AbbVie is reportedly interested in the sale of the women’s health assets in order to pay down some of the billions of dollars of debt associated with the Allergan acquisition. That would also free up some funds to focus on the development of new pharmaceutical products that will become financial drivers, particularly as its $20 billion per-year cash cow Humira, currently the best-selling pharmaceutical in the world, faces patent expiration in 2023.

Two of those drugs that are likely to become key assets for AbbVie are the immunology drugs Skyrizi and Rinvoq, both of which have been seen as successors to Humira. Plaque psoriasis drug Skyrizi (risankizumab-rzaa) was approved by the U.S. Food and Drug Administration in 2019. Later that year, Rinvoq (upadacitinib), a JAK inhibitor, was approved by the FDA for the treatment of adults with moderately to severely active rheumatoid arthritis (RA) who have had an inadequate response or intolerance to methotrexate. In 2020, both drugs generated a combined $2.3 billion, according to an AbbVie filing with the U.S. Securities and Exchange Commission. Those revenues are likely to grow with approvals for additional indications. In fact, AbbVie boosted its sales estimates for the two drugs to $15 billion by 2025.

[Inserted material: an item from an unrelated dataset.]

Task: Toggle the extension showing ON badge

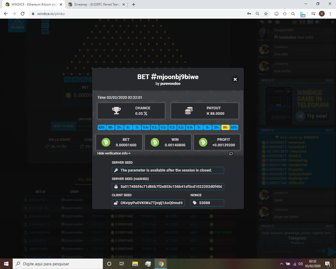Action: click(x=302, y=14)
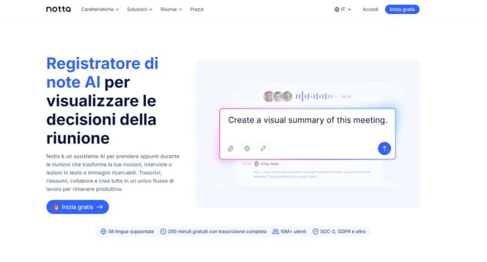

Last year, Rinvoq, an oral treatment, hit the mark in a pivotal Phase III study in atopic dermatitis, as well as in moderate to severe ulcerative colitis. Also last year, Skyrizi bested Novartis’ Cosentyx in a Phase III plaque psoriasis study. Skyrizi demonstrated significantly higher rates of skin clearance compared to Cosentyx, with at least a 90% improvement from baseline.

The increased revenue from Rinvoq and Skyrizi, as well as other milestones, resulted in a significant bump in compensation for Chief Executive Officer Richard Gonzales. According to the company’s SEC Filing, Gonzales took home $24,007,591 in total compensation for 2020. Gonzales’ take-home pay was a significant bump over the $21 million he took home in 2019. The bulk of the CEO’s compensation was from long-term equity awards, which came in at about $14.4 million.